Cooling Off in the Blue Blazes
With all this fancy footwork you’re doing downtown under the Georgia sun, your return to CreekFire Resort will never be more welcome. You may have heard a local say, “It’s not the heat … it’s the humidity.” The truth is that it really can feel hotter than the blue blazes in the Summertime, but the resort has the exact accommodation guests need for an epic cool down. It can be neatly summed up in two words: lazy river. Sure, there’s the splash pad where the kids can safely get wet and go wild within sight. Sure, there’s the swimming pool and the spa. But that lazy river. Man! That’s the ticket. Susie and the resort staff themselves can’t help but smile as they watch their guests soak it in. “Our pools are definitely our main attraction. In the summertime, our splash pad area is usually filled with the younger kids and, of course, their parents.” Then she chuckles, “The lazy river, you know, you would think that would just be for kids, but—quite frankly—I probably see more adults in that river. It’s located right next to our pool bar and grill, so a lot of times they go get their frozen drink, cocktail, or beer, get in their little floatation, and relax on the lazy river with their cold drink in hand.

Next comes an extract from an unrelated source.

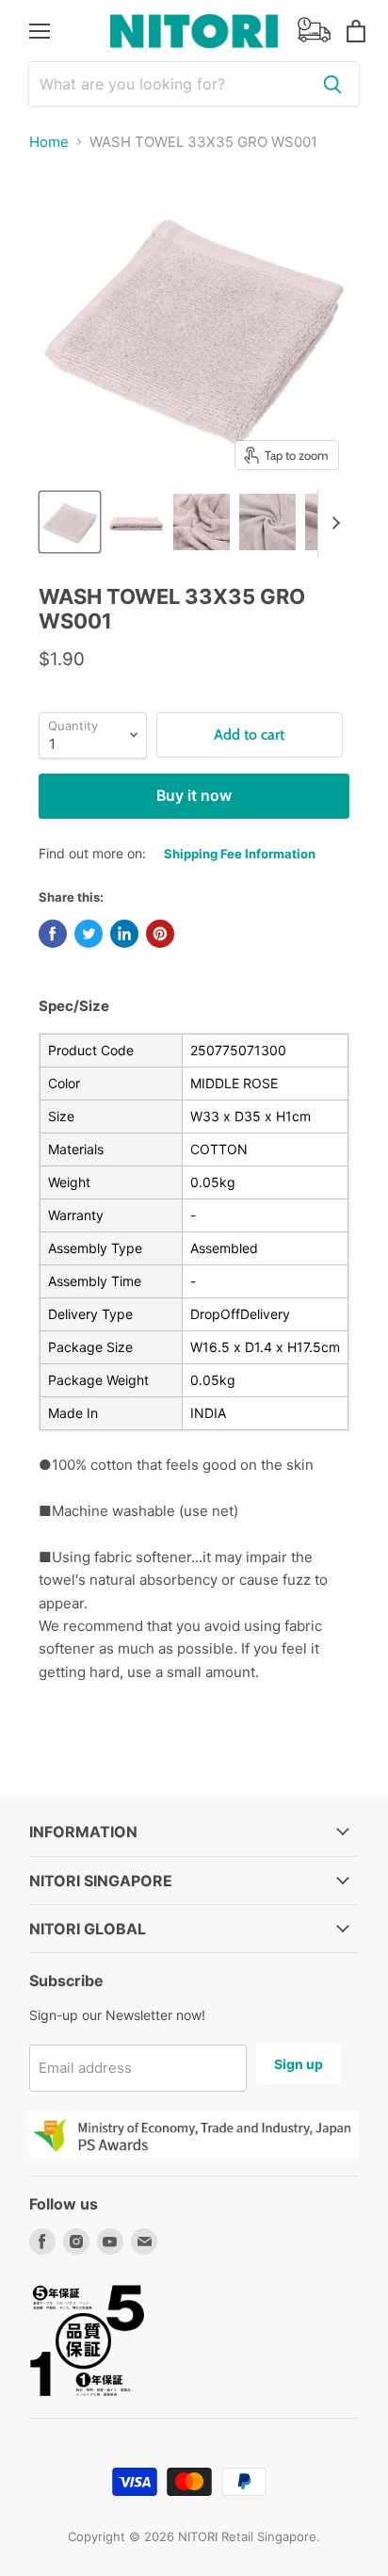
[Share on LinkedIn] (124, 934)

Yes, and yes. Just what the doctor ordered. Even more, Susie says that everyone enjoying themselves at the pools and recreation areas has an impact on resort culture. “It really turns into a family resort. There are kids everywhere over in the sports courts area playing games. Obviously in our splash pad or on our lazy river.” She pauses, “It really turns into a community of families.” Folks come from all over the world to experience that kind of community. Older couples and retirees often snowbird over Winter and then stay on. Traveling nurses frequently check in too. Families come from everywhere—whether that’s the neighboring Carolinas or from Canada and the U.K. They all keep coming back. Back to that lazy river. Back to The Lake House and its gator-filled waters. Back to the damp heat and the cold drinks. To the resort that fills their calendar with karaoke, dance parties, water aerobics, and RV rallies. To the place where their trash is picked up and their propane can be filled before they hit the road again. Small wonder they return each season. The draw is no mystery. It’s Savannah’s ever-so-predictable recipe for comfort and hospitality that—somehow—always still leaves a little room for surprise.